Judder will be most pronounced on a moderate to steep incline with light acceleration. Let off the gas at mid-hill, let the car coast momentarily down to 20~30 mph, then apply enough pedal to roll back up to speed. It should transition smoothly. If you feel any shuddering or surging, or the tach starts jumping around without pedal input, that's judder.


----------



## LukeBurrier (3 mo ago)

Weird shifting I hope that worked but yeah it does it on an long hills and and just horrible on hills overall and no code will share.


----------



## LukeBurrier (3 mo ago)

rogoman said:


> Most likely there's a problem with the CVT/TCM. First thing to do is perform a TCM code readout. The code readout is essential. P17F0 and P17F1 never turn on the MIL on any Nissan model. P17F0 is the CVT "death code", it means severe belt slippage was detected. There are "judder detection" codes in almost everything 2013 and up that give a quick estimation of the CVT's condition and usually determine what fix is applied. P17F1 generally means a new Valve Body as long as a belt inspection doesn't reveal damage. Minor slippage causing a P17F1 can often be resolved with timely fluid changes; you can still possibly save your CVT by replacing the fluid ASAP *but don't do a fluid flush*, just a drain/fill only. A flush can possibly introduce fine particles into the system further complicating the issue.
> 
> To be able to read CVT codes, download a copy of the CVTz50 app for an android smartphone and get a VeePeak VP11 adaptor for your OBD-II port (the VP11 is the cheapest ELM327 that works correctly with CVTz50, not all of them do). With that, you can read any CVT codes yourself, read the CVT temperature in realtime, and also check the CVT-A/CVT-B count for any history of overheating. If something bad did happen, at least you'll get an inkling of what it was from the past evidence by seeing that the counts are greater then zero.
> 
> Judder will be most pronounced on a moderate to steep incline with light acceleration. Let off the gas at mid-hill, let the car coast momentarily down to 20~30 mph, then apply enough pedal to roll back up to speed. It should transition smoothly.
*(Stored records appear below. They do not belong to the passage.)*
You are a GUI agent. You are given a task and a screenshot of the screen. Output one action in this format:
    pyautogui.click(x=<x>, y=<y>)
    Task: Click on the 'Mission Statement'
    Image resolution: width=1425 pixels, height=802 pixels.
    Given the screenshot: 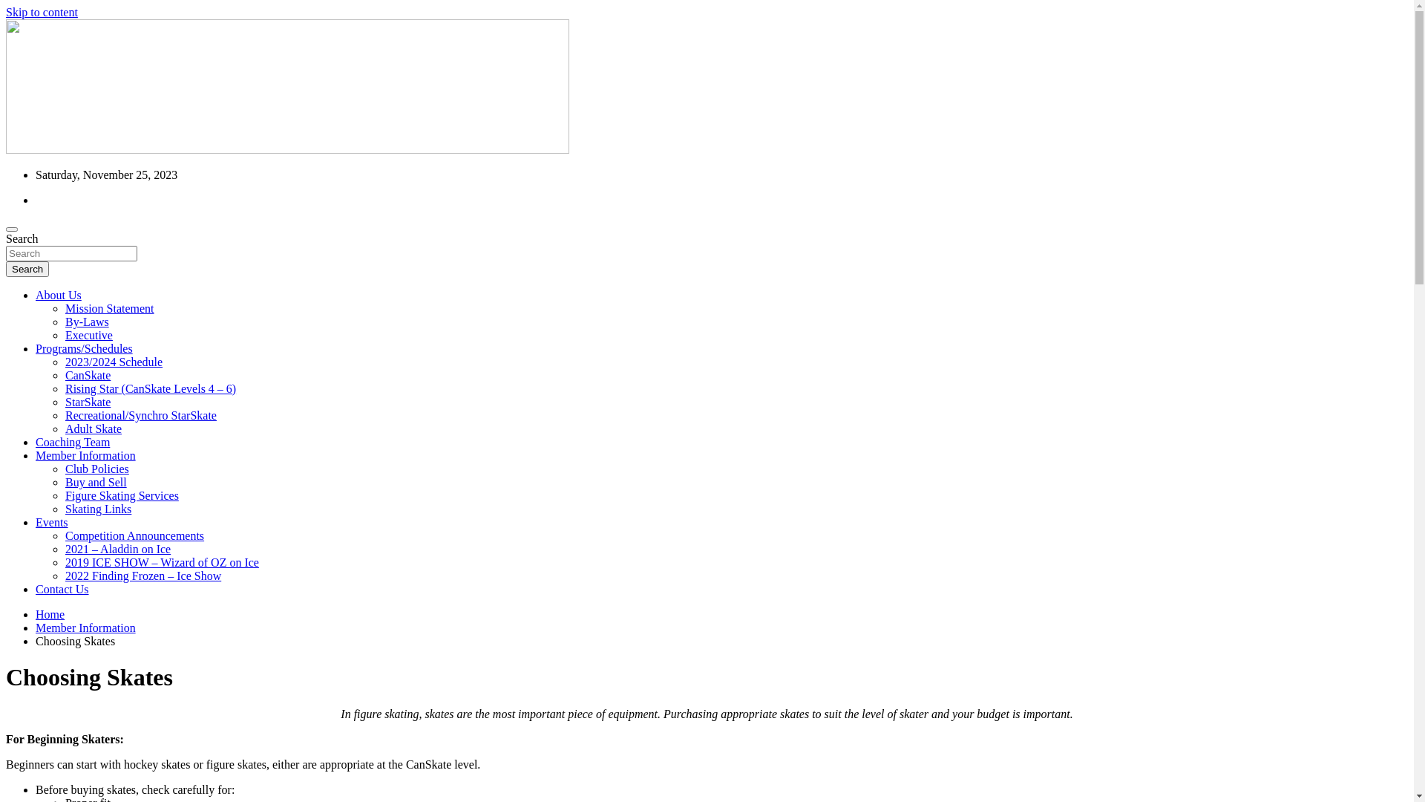 What is the action you would take?
    pyautogui.click(x=64, y=307)
    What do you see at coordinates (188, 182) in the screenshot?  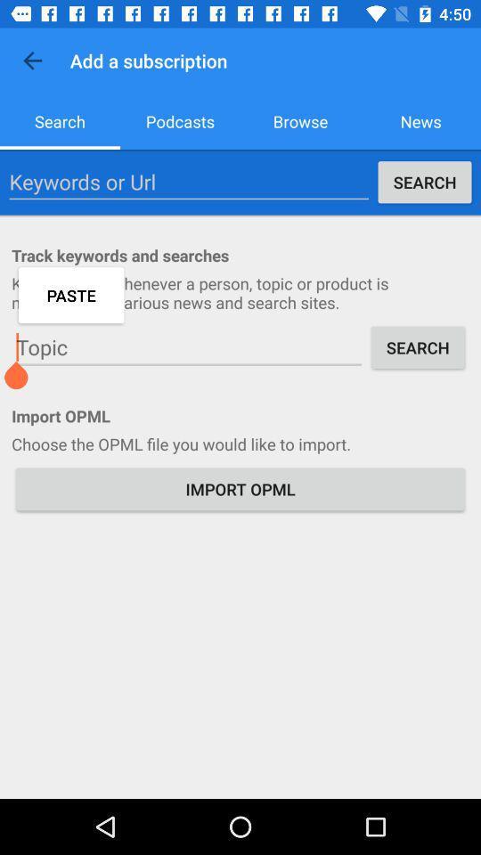 I see `keywords` at bounding box center [188, 182].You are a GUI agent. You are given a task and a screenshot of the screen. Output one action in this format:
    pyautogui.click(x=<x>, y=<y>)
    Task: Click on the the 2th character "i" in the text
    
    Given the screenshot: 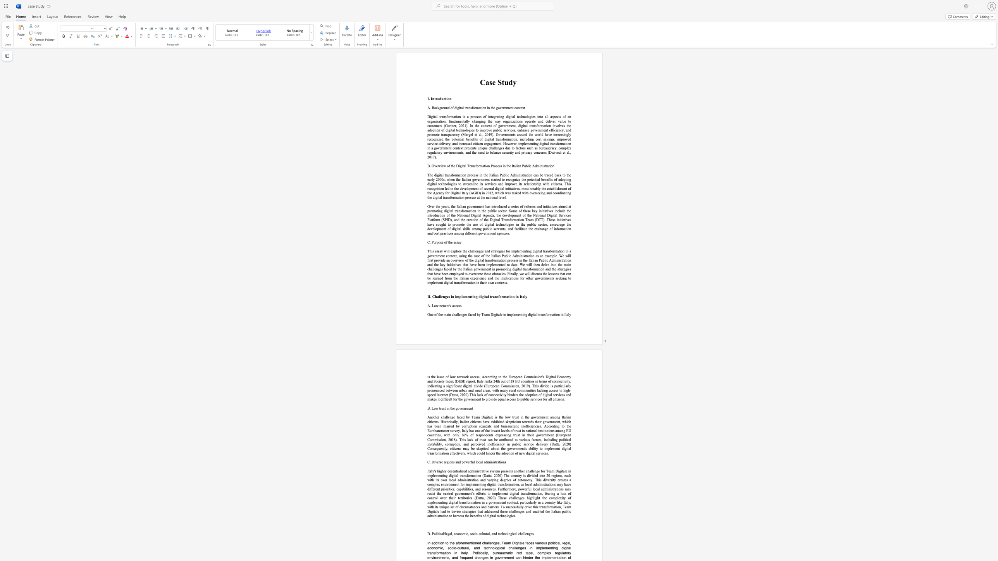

If you feel any shuddering or surging, or the tach starts jumping around without pedal input, that's judder.


I posted the video above


----------



## Shade Tree Squatting (3 mo ago)

LukeBurrier said:


> The 2018 Sentra with 46k miles is erratically shifting while going up hills at highway speeds 65+ Mph. Once I hit the bottom of the hill going up, it losses it’s spot and starts to bounce around from 2500 rpm to 3300 rpm and doesn’t stop up I get over the hill or left off the gas completely. The vehicle has strong vibrations during this time and doesn’t speed up but slowly loses speed. There is no codes store and the dealership, I’ve sent it twice to them, says they can not duplicate the issue. I would attach the video but it’s not allowed so I’ll attach two images to show the range it tries to shift in.
> View attachment 9767
> 
> View attachment 9768


Replace the MAF sensor


----------



## Shade Tree Squatting (3 mo ago)

Shade Tree Squatting said:


> Replace the MAF sensor


You can clean it about every 3 or 4 months. Nissan put a transmission in my car and that didn't fix it! Free new transmission is always good but.... I spent a month on this after the transmission was replaced and finally figured it out, it pulled no codes???


----------



## Shade Tree Squatting (3 mo ago)

Shade Tree Squatting said:


> You can clean it about every 3 or 4 months. Nissan put a transmission in my car and that didn't fix it! Free new transmission is always good but.... I spent a month on this after the transmission was replaced and finally figured it out, it pulled no codes???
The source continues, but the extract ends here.